§ PROBLEM DETAILS: Among the lines below, take the one holding "Uncategorized (42, 2398)", the one holding "docker (29, 2027)", and all lines between them. Set them down exactly.

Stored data
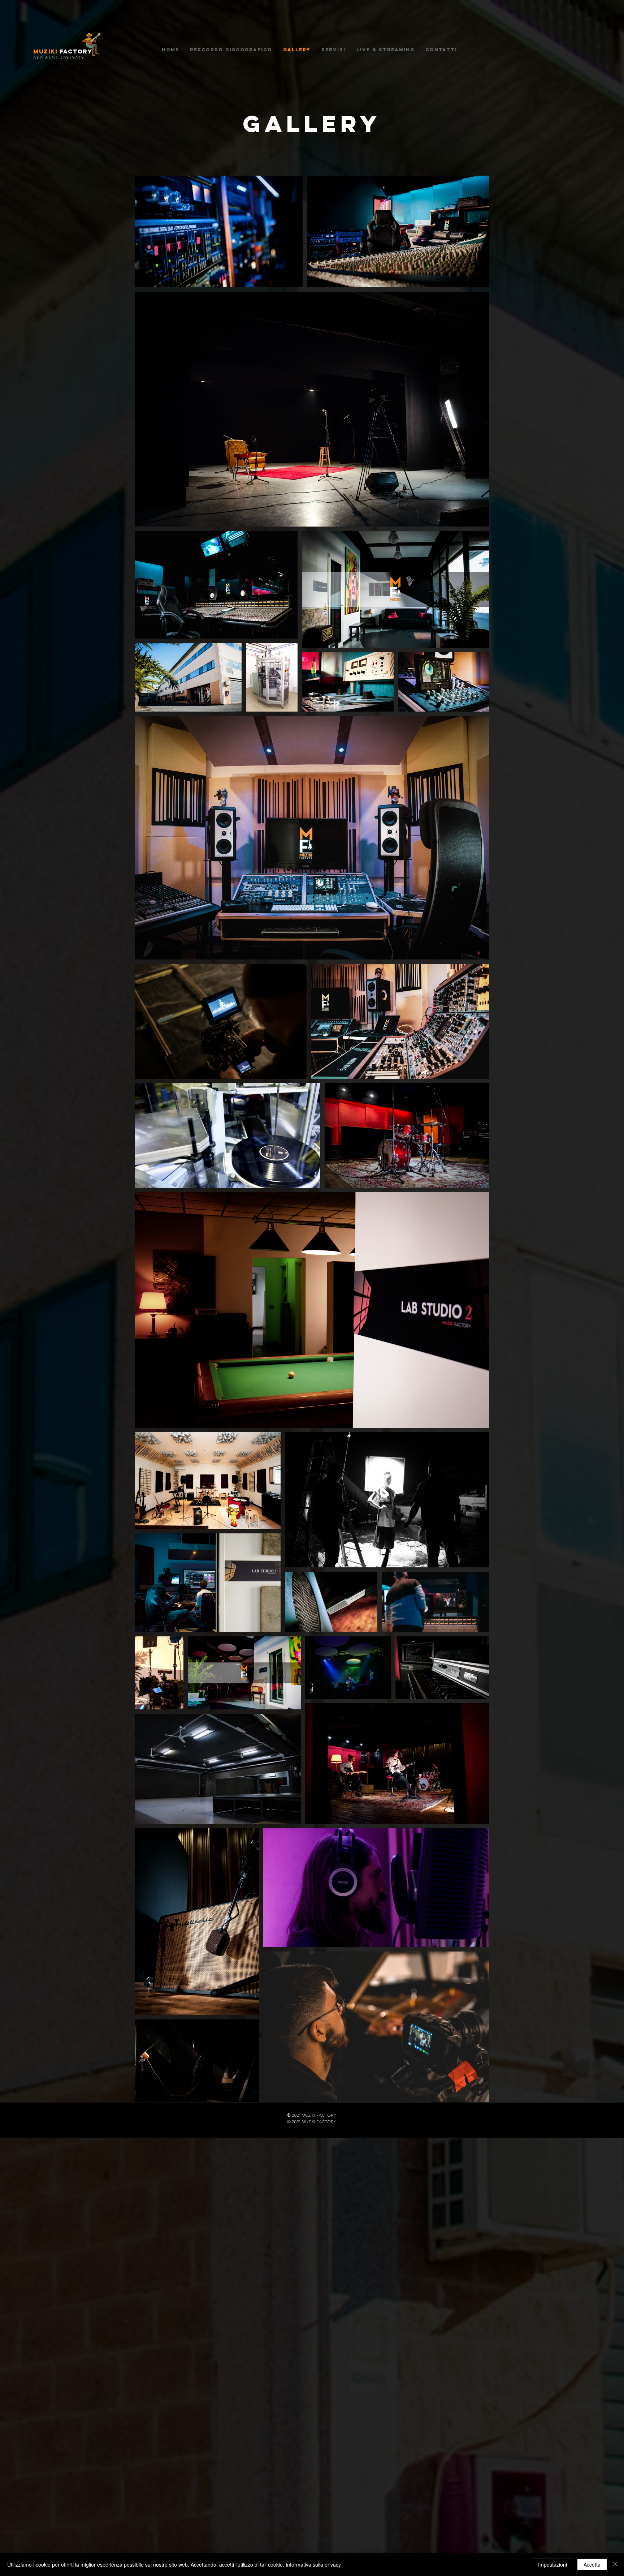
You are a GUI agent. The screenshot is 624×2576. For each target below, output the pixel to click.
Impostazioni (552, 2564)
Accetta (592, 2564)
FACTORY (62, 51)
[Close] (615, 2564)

==

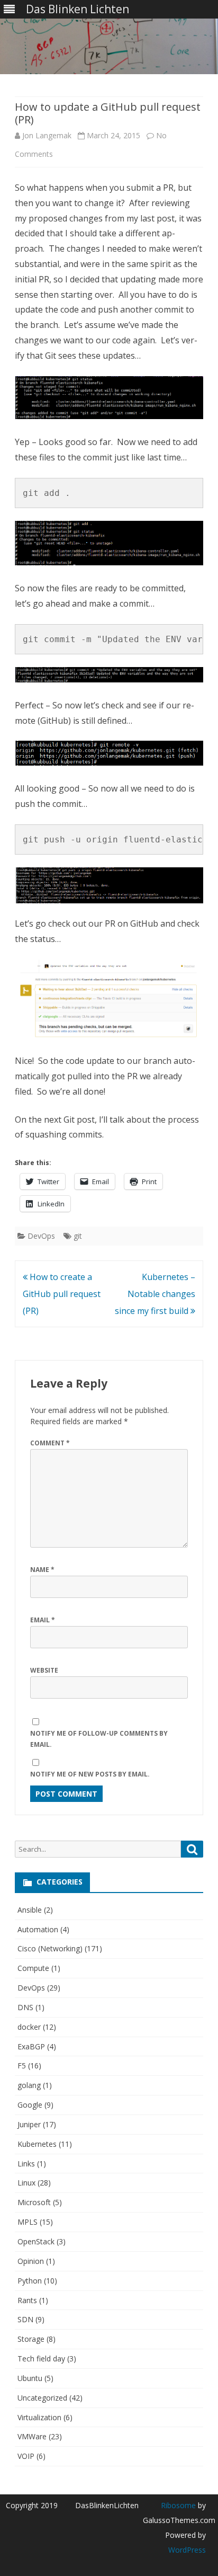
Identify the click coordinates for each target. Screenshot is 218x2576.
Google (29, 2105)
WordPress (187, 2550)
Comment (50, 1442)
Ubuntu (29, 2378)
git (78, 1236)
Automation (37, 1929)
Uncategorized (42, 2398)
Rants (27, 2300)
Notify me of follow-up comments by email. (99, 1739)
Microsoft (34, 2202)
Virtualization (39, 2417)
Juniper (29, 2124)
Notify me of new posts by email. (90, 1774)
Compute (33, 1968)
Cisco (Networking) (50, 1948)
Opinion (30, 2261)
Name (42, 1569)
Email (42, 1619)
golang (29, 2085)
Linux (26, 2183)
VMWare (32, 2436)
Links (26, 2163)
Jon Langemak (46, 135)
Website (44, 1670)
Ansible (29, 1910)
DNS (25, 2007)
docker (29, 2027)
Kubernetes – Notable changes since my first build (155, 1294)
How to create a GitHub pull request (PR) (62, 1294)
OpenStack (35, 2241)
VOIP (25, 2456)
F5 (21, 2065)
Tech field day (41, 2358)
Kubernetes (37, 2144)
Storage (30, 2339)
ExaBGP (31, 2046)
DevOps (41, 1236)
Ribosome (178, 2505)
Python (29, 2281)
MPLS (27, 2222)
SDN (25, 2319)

§ SOLUTION BELOW:
Uncategorized (42, 2398)
Rants (27, 2300)
Notify me of follow-up comments by email. (99, 1739)
Microsoft (34, 2202)
Virtualization (39, 2417)
Juniper (29, 2124)
Notify me of new posts by email. (90, 1774)
Compute (33, 1968)
Cisco (Networking) (50, 1948)
Opinion (30, 2261)
Name (42, 1569)
Email (42, 1619)
golang (29, 2085)
Linux (26, 2183)
VMWare (32, 2436)
Links (26, 2163)
Jon Langemak (46, 135)
Website (44, 1670)
Ansible (29, 1910)
DNS (25, 2007)
docker (29, 2027)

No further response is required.